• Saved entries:
● ● ● ● ●
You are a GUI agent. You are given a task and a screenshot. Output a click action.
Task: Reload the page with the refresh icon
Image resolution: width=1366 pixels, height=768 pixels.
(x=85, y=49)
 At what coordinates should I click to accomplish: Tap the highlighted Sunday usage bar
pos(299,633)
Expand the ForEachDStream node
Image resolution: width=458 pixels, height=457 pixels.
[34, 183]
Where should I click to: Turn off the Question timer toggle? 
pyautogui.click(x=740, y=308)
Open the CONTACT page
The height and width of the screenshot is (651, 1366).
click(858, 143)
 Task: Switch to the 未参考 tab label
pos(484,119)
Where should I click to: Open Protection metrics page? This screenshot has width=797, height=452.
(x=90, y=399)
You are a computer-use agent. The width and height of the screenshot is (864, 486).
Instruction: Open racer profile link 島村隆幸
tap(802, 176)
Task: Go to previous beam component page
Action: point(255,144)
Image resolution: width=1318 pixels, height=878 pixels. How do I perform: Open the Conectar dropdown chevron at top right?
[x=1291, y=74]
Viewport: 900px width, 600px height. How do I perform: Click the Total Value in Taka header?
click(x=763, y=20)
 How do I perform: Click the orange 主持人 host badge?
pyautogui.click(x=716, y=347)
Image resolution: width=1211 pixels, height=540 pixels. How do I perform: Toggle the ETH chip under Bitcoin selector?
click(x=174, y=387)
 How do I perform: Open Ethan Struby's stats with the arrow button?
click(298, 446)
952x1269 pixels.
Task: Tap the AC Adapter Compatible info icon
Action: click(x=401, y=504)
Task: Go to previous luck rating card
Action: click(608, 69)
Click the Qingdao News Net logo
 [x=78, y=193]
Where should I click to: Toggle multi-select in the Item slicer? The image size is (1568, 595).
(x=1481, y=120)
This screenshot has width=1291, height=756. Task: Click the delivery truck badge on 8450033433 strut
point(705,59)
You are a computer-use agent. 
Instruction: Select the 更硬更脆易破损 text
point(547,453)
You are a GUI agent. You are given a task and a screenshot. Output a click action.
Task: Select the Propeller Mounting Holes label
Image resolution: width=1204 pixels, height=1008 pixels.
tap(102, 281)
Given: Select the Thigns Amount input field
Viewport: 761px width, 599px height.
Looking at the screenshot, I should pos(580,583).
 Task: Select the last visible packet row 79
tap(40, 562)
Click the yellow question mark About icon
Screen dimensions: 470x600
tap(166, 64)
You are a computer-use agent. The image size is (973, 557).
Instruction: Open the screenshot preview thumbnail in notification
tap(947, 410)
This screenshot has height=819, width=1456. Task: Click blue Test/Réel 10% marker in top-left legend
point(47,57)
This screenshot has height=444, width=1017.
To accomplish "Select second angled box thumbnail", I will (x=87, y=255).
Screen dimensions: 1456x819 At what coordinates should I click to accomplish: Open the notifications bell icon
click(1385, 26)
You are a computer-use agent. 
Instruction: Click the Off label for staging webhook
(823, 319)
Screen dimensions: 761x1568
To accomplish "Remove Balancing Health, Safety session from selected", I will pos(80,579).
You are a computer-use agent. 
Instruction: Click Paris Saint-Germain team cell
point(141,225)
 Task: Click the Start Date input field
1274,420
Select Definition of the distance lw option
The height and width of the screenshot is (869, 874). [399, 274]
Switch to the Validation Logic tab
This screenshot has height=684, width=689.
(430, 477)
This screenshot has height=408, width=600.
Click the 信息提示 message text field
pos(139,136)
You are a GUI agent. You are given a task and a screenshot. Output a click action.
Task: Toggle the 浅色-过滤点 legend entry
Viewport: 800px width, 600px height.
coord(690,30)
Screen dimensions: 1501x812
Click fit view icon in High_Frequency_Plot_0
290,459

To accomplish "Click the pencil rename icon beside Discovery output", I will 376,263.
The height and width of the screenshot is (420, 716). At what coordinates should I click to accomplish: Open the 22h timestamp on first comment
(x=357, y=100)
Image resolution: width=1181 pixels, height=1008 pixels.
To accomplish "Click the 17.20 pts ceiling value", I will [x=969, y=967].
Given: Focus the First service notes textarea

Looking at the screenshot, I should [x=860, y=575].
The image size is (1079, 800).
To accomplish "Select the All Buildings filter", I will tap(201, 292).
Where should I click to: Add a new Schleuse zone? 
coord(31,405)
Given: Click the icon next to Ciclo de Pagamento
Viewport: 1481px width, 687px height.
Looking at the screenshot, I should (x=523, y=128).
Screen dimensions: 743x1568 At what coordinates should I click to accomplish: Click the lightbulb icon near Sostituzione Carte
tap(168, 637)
● ● ● ● ●
Could you write out all the data exactly as it is given?

You are a GUI agent. You are given a task and a screenshot. Output a click action.
Task: Reload the page with the refresh icon
Image resolution: width=1366 pixels, height=768 pixels.
(x=85, y=49)
 At what coordinates should I click to accomplish: Tap the highlighted Sunday usage bar
pos(299,633)
Expand the ForEachDStream node
Image resolution: width=458 pixels, height=457 pixels.
[34, 183]
Where should I click to: Turn off the Question timer toggle? 
pyautogui.click(x=740, y=308)
Open the CONTACT page
The height and width of the screenshot is (651, 1366).
click(858, 143)
 Task: Switch to the 未参考 tab label
pos(484,119)
Where should I click to: Open Protection metrics page? This screenshot has width=797, height=452.
(x=90, y=399)
You are a computer-use agent. The width and height of the screenshot is (864, 486).
Instruction: Open racer profile link 島村隆幸
tap(802, 176)
Task: Go to previous beam component page
Action: point(255,144)
Image resolution: width=1318 pixels, height=878 pixels. How do I perform: Open the Conectar dropdown chevron at top right?
[x=1291, y=74]
Viewport: 900px width, 600px height. How do I perform: Click the Total Value in Taka header?
click(x=763, y=20)
 How do I perform: Click the orange 主持人 host badge?
pyautogui.click(x=716, y=347)
Image resolution: width=1211 pixels, height=540 pixels. How do I perform: Toggle the ETH chip under Bitcoin selector?
click(x=174, y=387)
 How do I perform: Open Ethan Struby's stats with the arrow button?
click(298, 446)
952x1269 pixels.
Task: Tap the AC Adapter Compatible info icon
Action: click(x=401, y=504)
Task: Go to previous luck rating card
Action: click(608, 69)
Click the Qingdao News Net logo
 [x=78, y=193]
Where should I click to: Toggle multi-select in the Item slicer? The image size is (1568, 595).
(x=1481, y=120)
This screenshot has width=1291, height=756. Task: Click the delivery truck badge on 8450033433 strut
point(705,59)
You are a computer-use agent. 
Instruction: Select the 更硬更脆易破损 text
point(547,453)
You are a GUI agent. You are given a task and a screenshot. Output a click action.
Task: Select the Propeller Mounting Holes label
Image resolution: width=1204 pixels, height=1008 pixels.
tap(102, 281)
Given: Select the Thigns Amount input field
Viewport: 761px width, 599px height.
Looking at the screenshot, I should pos(580,583).
 Task: Select the last visible packet row 79
tap(40, 562)
Click the yellow question mark About icon
Screen dimensions: 470x600
tap(166, 64)
You are a computer-use agent. The image size is (973, 557).
Instruction: Open the screenshot preview thumbnail in notification
tap(947, 410)
This screenshot has height=819, width=1456. Task: Click blue Test/Réel 10% marker in top-left legend
point(47,57)
This screenshot has height=444, width=1017.
To accomplish "Select second angled box thumbnail", I will (x=87, y=255).
Screen dimensions: 1456x819 At what coordinates should I click to accomplish: Open the notifications bell icon
click(1385, 26)
You are a computer-use agent. 
Instruction: Click the Off label for staging webhook
(823, 319)
Screen dimensions: 761x1568
To accomplish "Remove Balancing Health, Safety session from selected", I will pos(80,579).
You are a computer-use agent. 
Instruction: Click Paris Saint-Germain team cell
point(141,225)
 Task: Click the Start Date input field
1274,420
Select Definition of the distance lw option
The height and width of the screenshot is (869, 874). [399, 274]
Switch to the Validation Logic tab
This screenshot has height=684, width=689.
(430, 477)
This screenshot has height=408, width=600.
Click the 信息提示 message text field
pos(139,136)
You are a GUI agent. You are given a task and a screenshot. Output a click action.
Task: Toggle the 浅色-过滤点 legend entry
Viewport: 800px width, 600px height.
coord(690,30)
Screen dimensions: 1501x812
Click fit view icon in High_Frequency_Plot_0
290,459

To accomplish "Click the pencil rename icon beside Discovery output", I will 376,263.
The height and width of the screenshot is (420, 716). At what coordinates should I click to accomplish: Open the 22h timestamp on first comment
(x=357, y=100)
Image resolution: width=1181 pixels, height=1008 pixels.
To accomplish "Click the 17.20 pts ceiling value", I will [x=969, y=967].
Given: Focus the First service notes textarea

Looking at the screenshot, I should [x=860, y=575].
The image size is (1079, 800).
To accomplish "Select the All Buildings filter", I will tap(201, 292).
Where should I click to: Add a new Schleuse zone? 
coord(31,405)
Given: Click the icon next to Ciclo de Pagamento
Viewport: 1481px width, 687px height.
Looking at the screenshot, I should (x=523, y=128).
Screen dimensions: 743x1568 At what coordinates should I click to accomplish: Click the lightbulb icon near Sostituzione Carte
tap(168, 637)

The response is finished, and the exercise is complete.